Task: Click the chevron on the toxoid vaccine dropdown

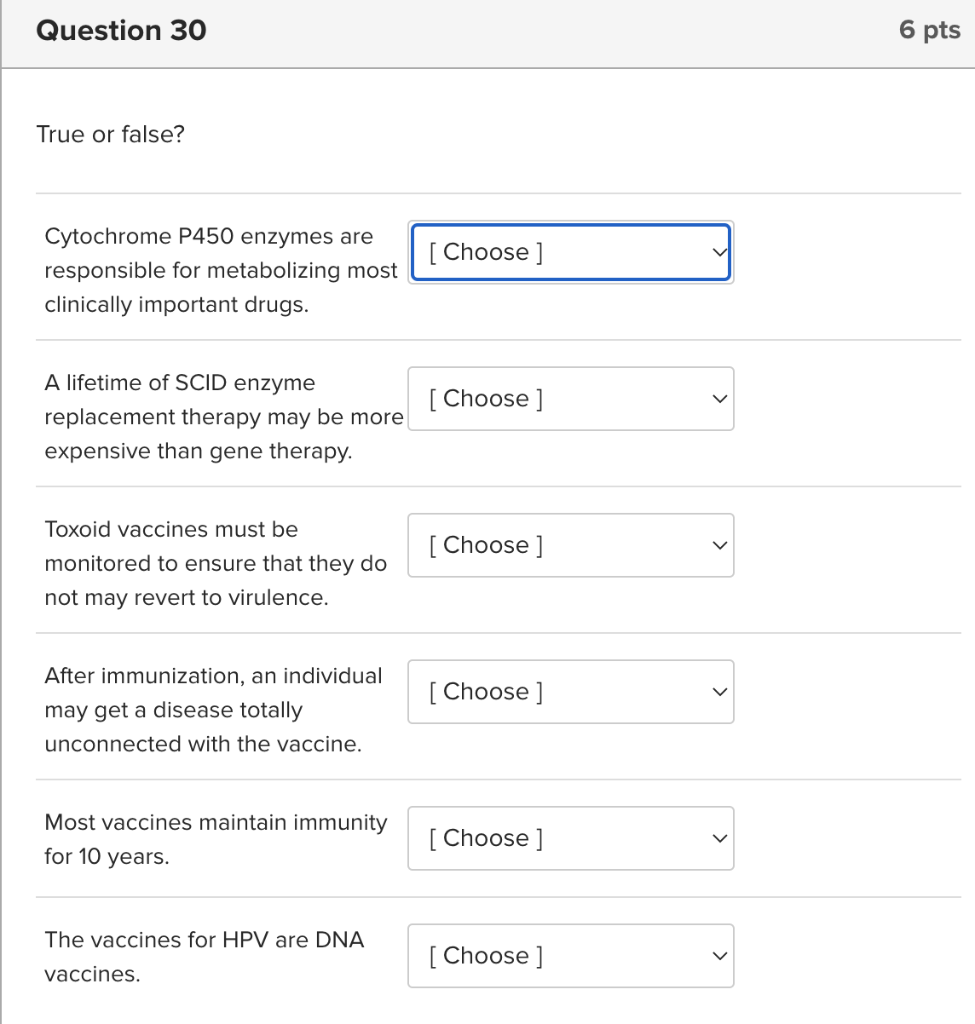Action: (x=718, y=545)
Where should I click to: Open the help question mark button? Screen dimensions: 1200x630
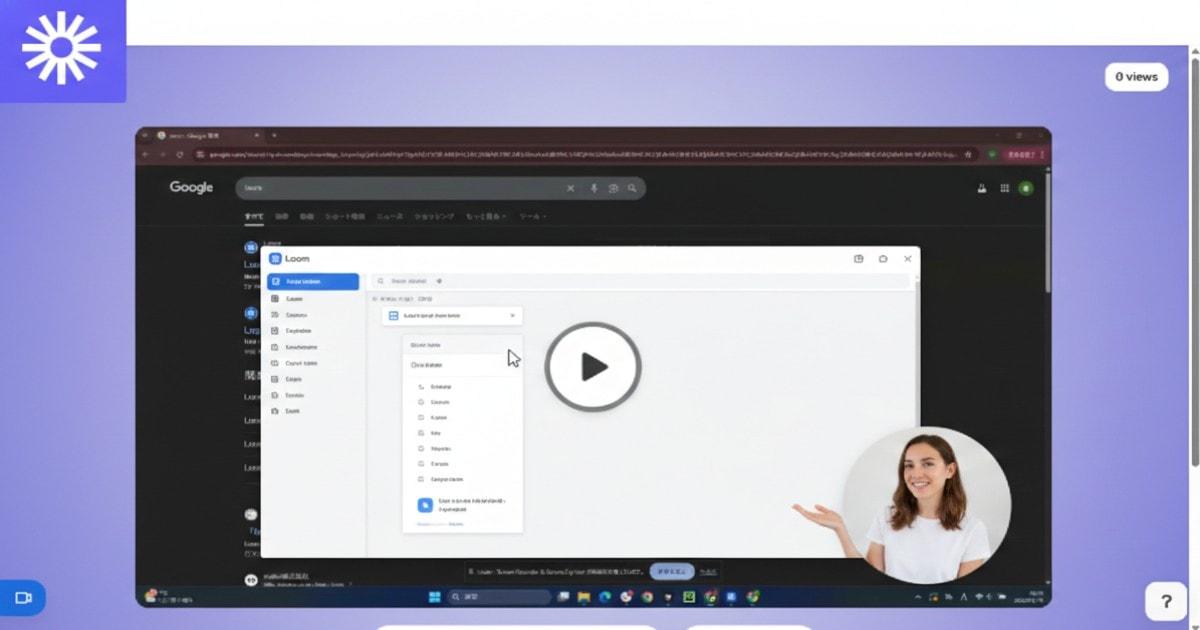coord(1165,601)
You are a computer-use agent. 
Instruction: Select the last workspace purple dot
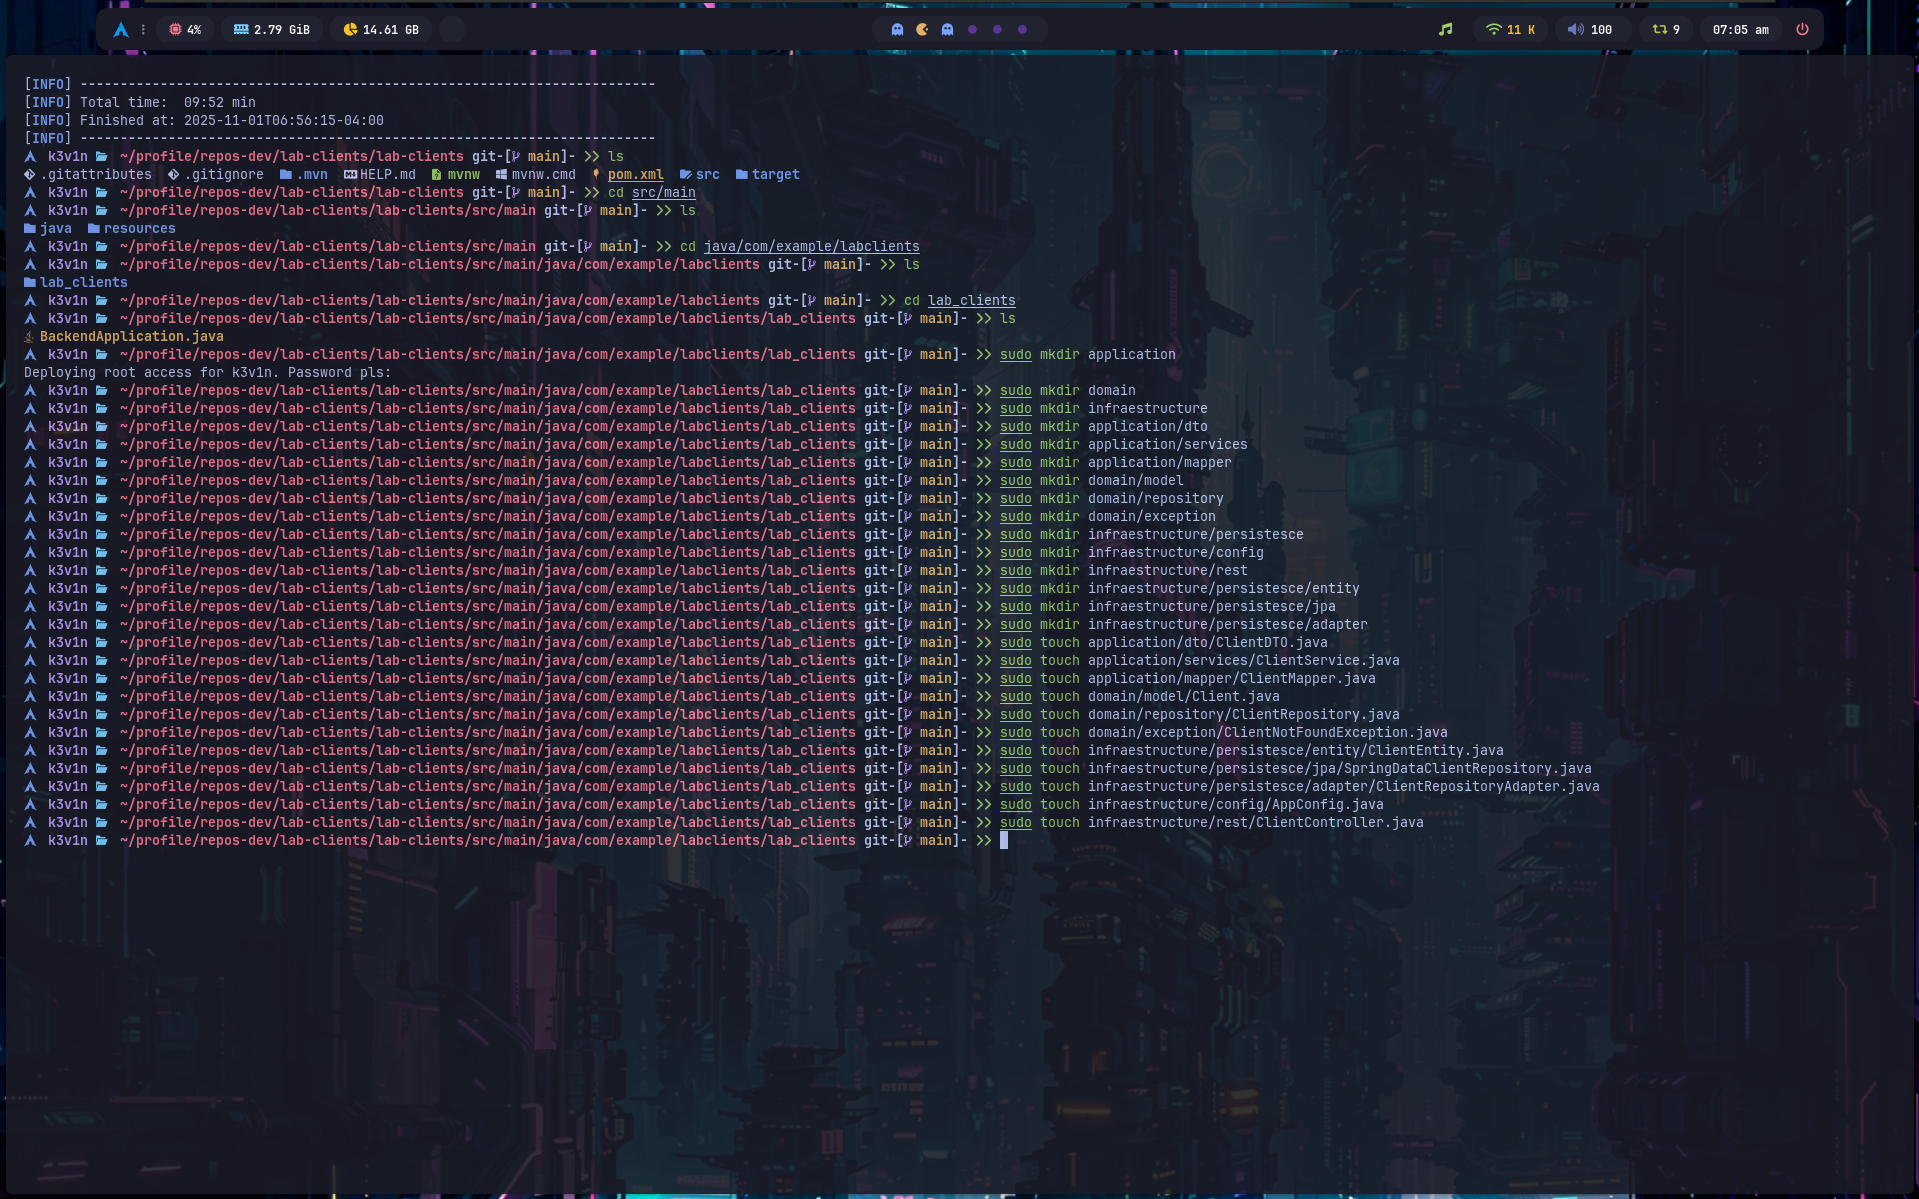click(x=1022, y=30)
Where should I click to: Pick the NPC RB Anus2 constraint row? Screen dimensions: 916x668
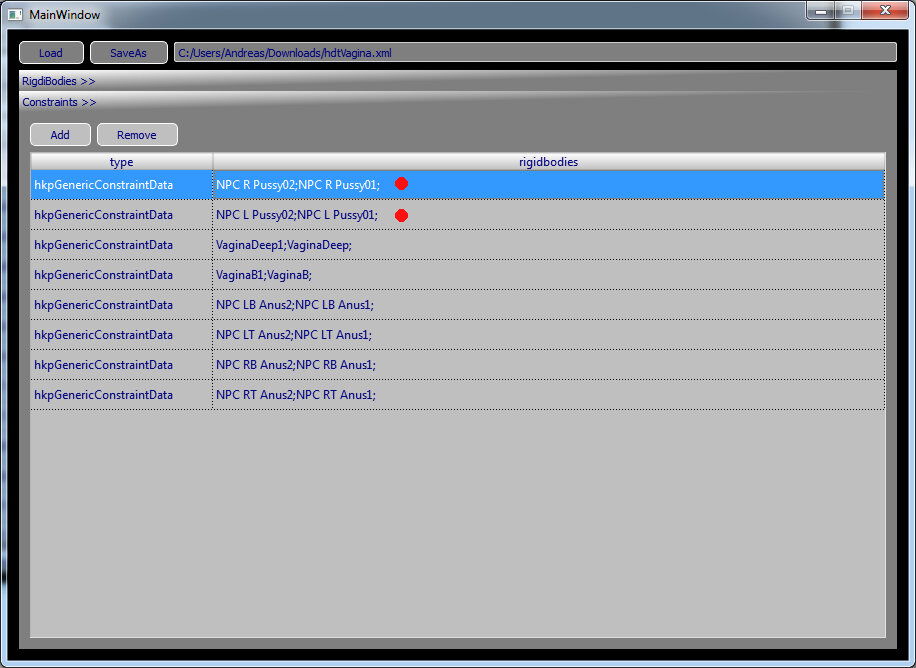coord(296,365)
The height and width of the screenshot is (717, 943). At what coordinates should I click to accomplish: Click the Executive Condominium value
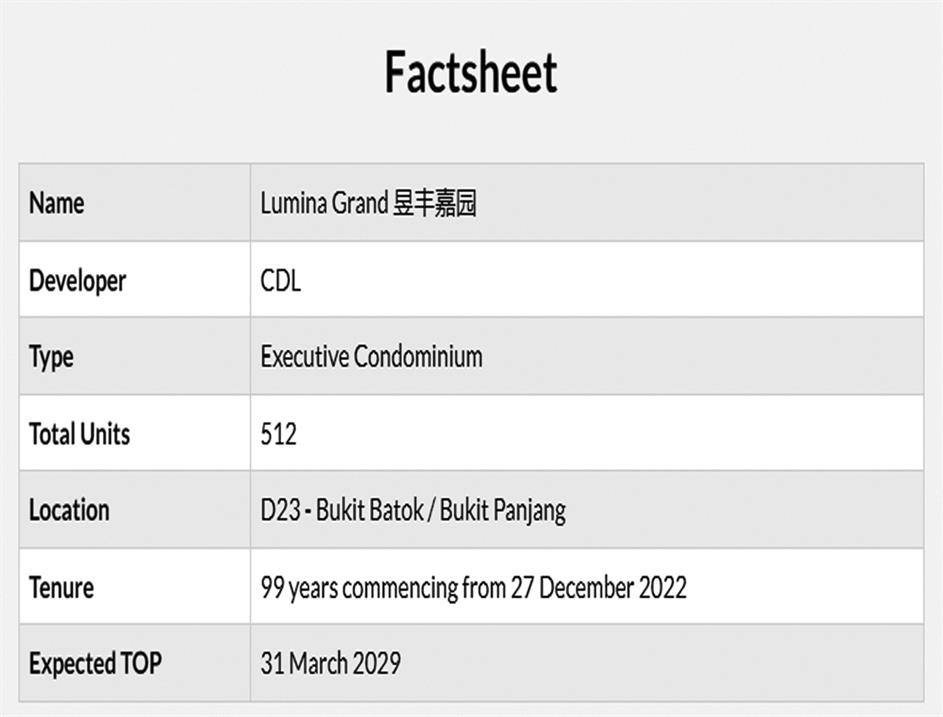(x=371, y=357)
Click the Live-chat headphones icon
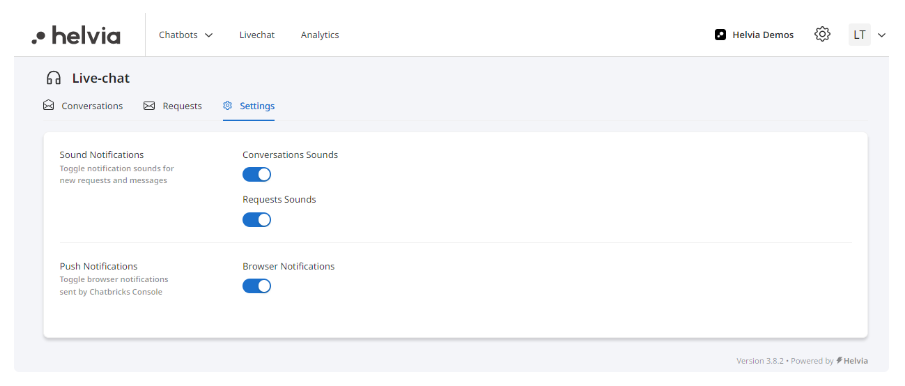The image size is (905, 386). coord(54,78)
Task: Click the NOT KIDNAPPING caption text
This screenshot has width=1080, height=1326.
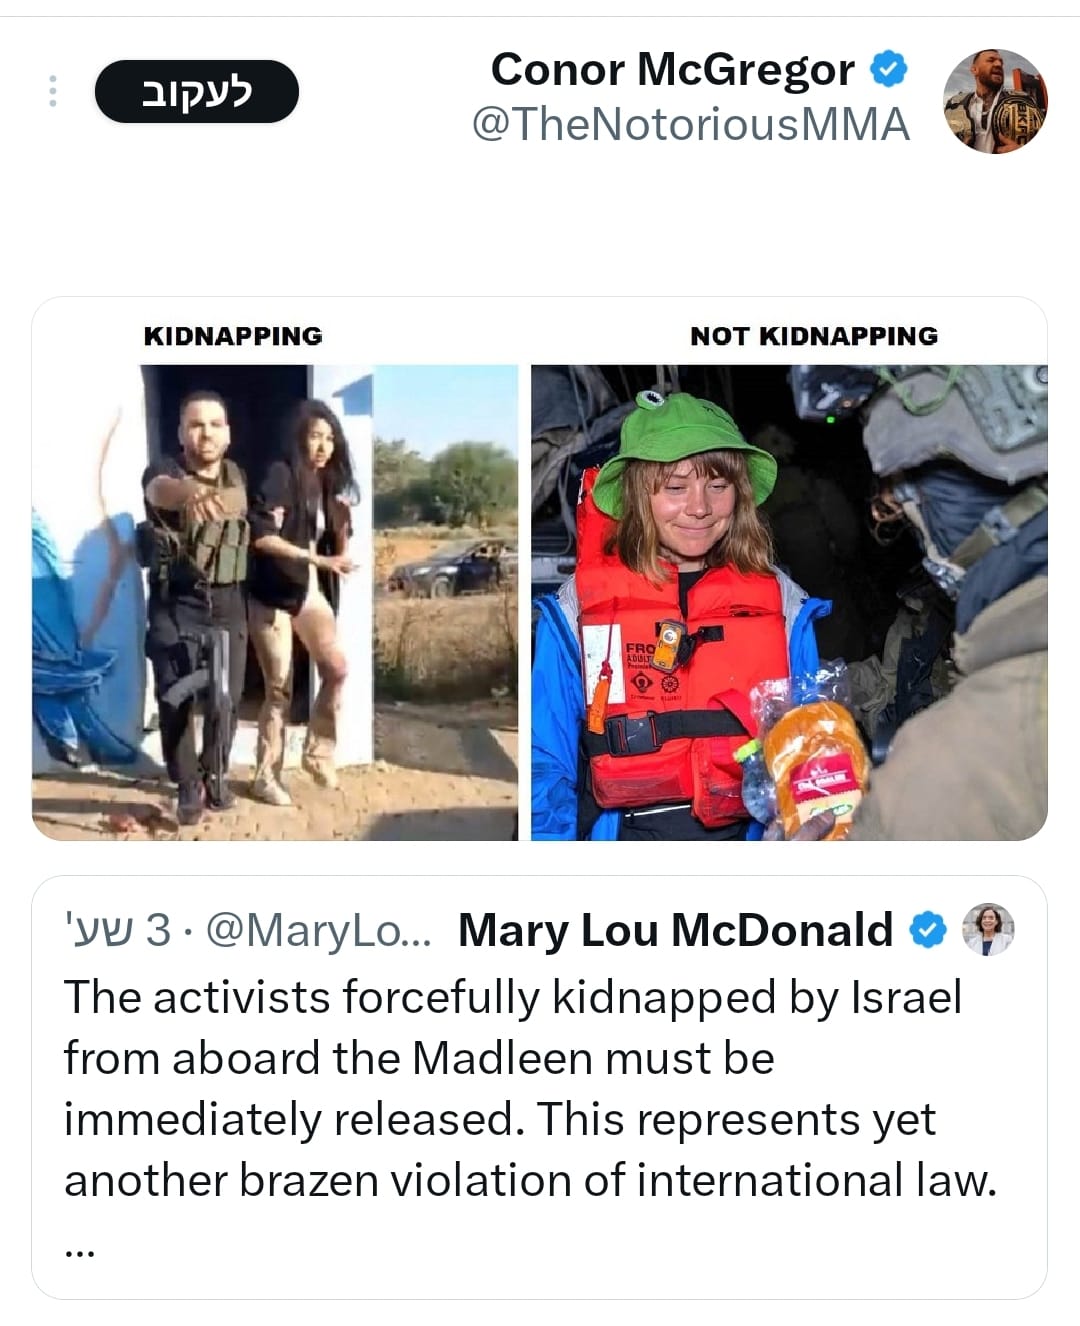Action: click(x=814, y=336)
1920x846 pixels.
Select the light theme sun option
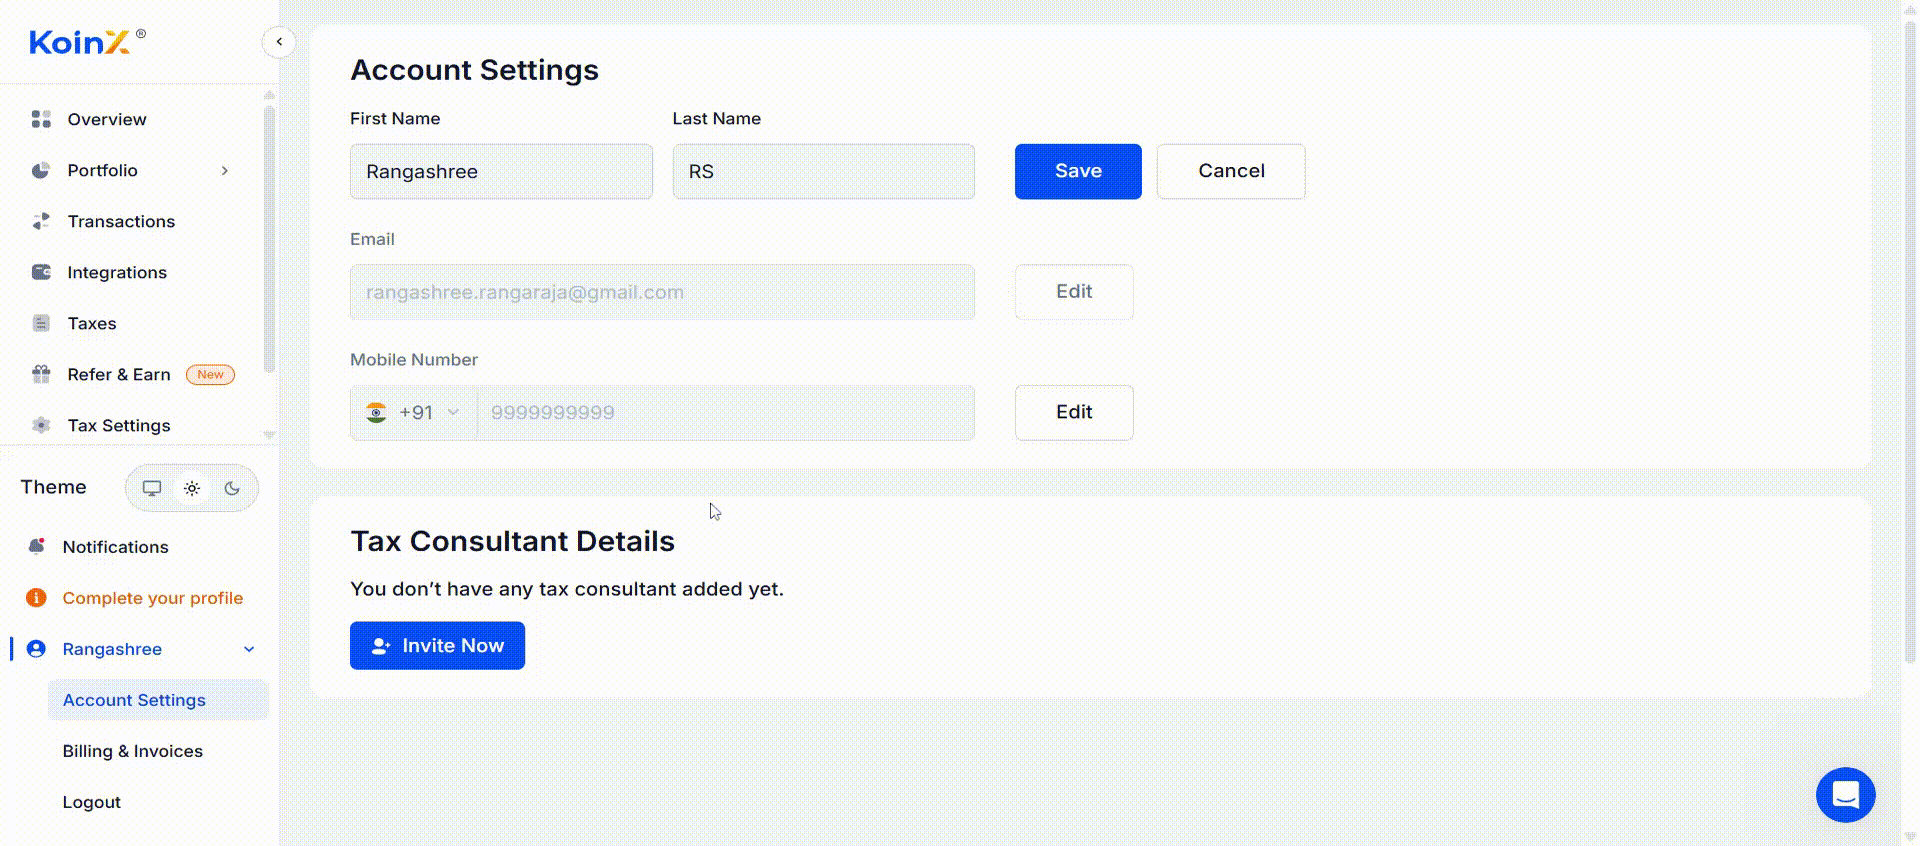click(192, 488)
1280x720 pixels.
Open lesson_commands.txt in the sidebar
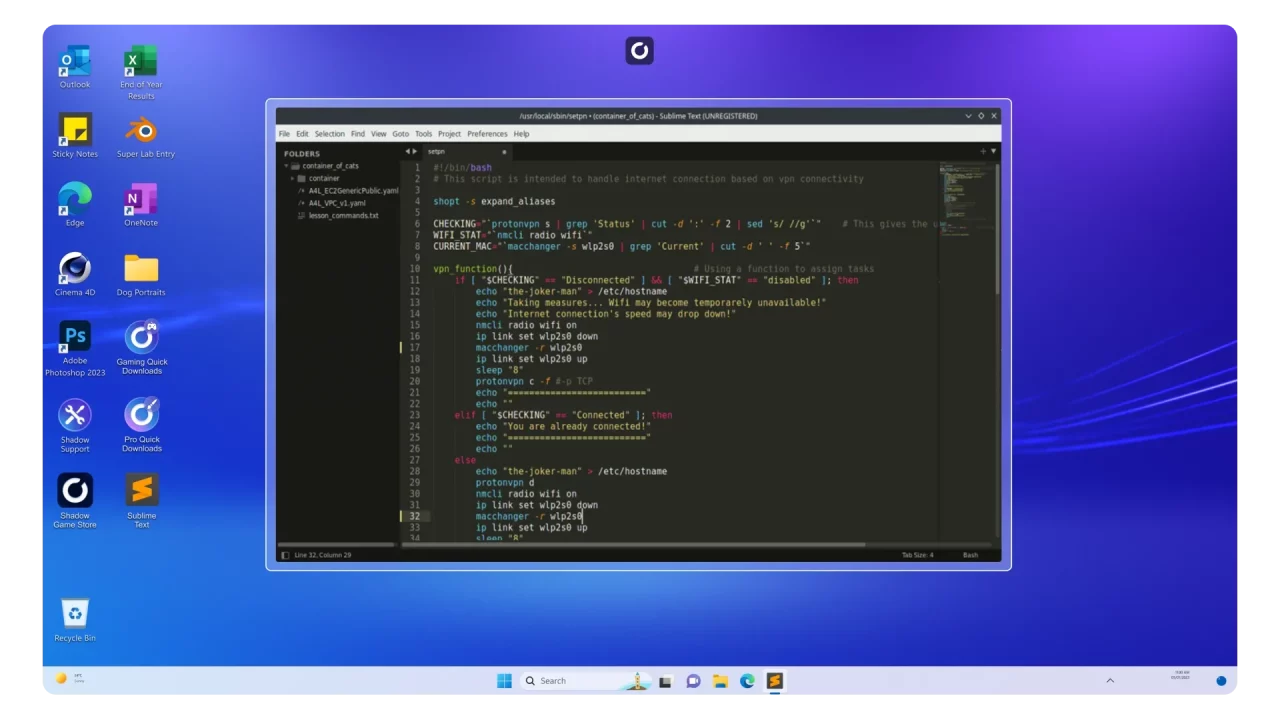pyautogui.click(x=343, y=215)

__________

EXERCISE: Would you return all of the entries unchanged while omitting the images?

ANSWER TO THIS EXERCISE:
Task: Click the chevron on the toxoid vaccine dropdown

Action: (x=718, y=545)
Where should I click to: Open the help question mark button? Screen dimensions: 1200x630
coord(1165,601)
You are a computer-use agent. 
Instruction: Select the last workspace purple dot
click(x=1022, y=30)
Where should I click to: Pick the NPC RB Anus2 constraint row? Screen dimensions: 916x668
coord(296,365)
The height and width of the screenshot is (717, 943). At what coordinates should I click to accomplish: Click the Executive Condominium value
(x=371, y=357)
Click the Live-chat headphones icon
The image size is (905, 386). coord(54,78)
Task: Click the NOT KIDNAPPING caption text
This screenshot has width=1080, height=1326.
Action: click(x=814, y=336)
1920x846 pixels.
Select the light theme sun option
click(192, 488)
1280x720 pixels.
Open lesson_commands.txt in the sidebar
pyautogui.click(x=343, y=215)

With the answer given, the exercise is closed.